こういう絵本って、本当に楽しいんですよね。
ただ、先ほど述べたように、絵本作家とイラストレーターや画家、美術家という線引きは、年々曖昧になってきてる感じがします。
最後に紹介したいのは、近年、私のお気に入りの junaida(ジュナイダ)さんという画家さんで、この方は、数々の装画も手がけていて、ファインアートとまでは言えないかもですが、素敵な絵を描く方なんです。
(以前、伊坂幸太郎さんの『逆ソクラテス』って本のカバー画を描いていて記事にしたことがあります。)
非常に緻密な絵を描く方で、(自分のアカウント名どおり)私の好きな ”小さな世界” そのものって感じなんですよね。

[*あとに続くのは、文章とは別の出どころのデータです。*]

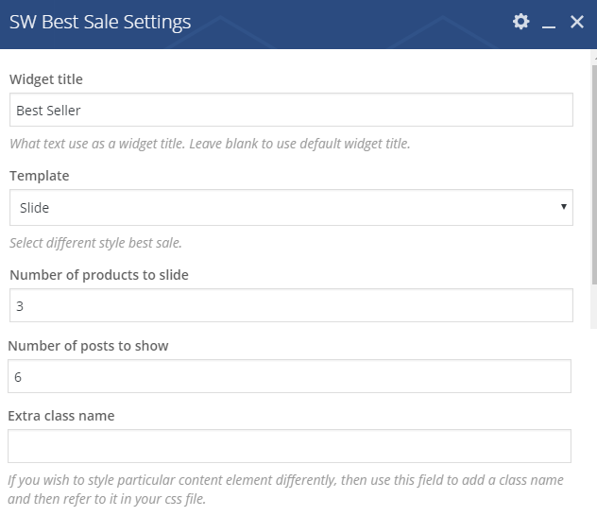Open the Template dropdown showing Slide

[291, 207]
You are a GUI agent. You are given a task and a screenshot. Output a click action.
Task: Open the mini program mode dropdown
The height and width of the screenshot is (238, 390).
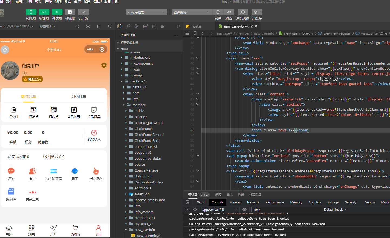[147, 12]
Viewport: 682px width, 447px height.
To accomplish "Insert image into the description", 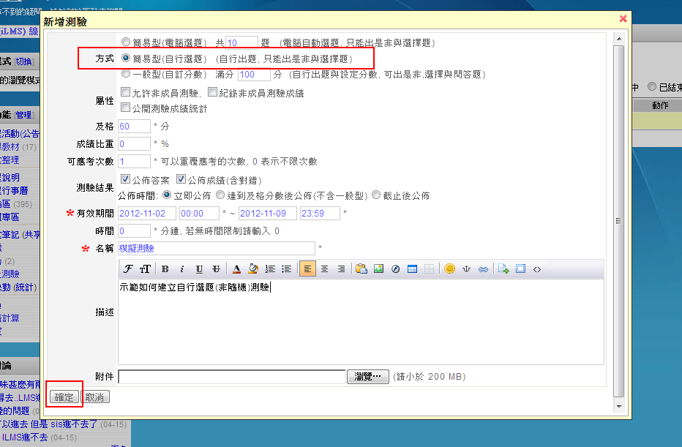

何冊か絵本もあるのですが、その中でもお薦めなのは、2019年にリリースされた「の」って絵本です。
「の」2019
絵・文: junaida
「 わたし ”の” 」から始まって、「 お気に入りのコート ”の” 」と続いていくように、次々と ”の” でつながっていく世界が描かれていきます。
さて、どこまで続いていくのか、また、どんな世界を見せてくれるのか、ほんと楽しい絵本なのです。
多分、大人も楽しめる一冊だと思います。
自分の蔵書を中心に紹介させてもらいました。
きっと誰しも好きな絵本ってあると思うんですが、皆さんのお薦めがあれば、ぜひ教えてください。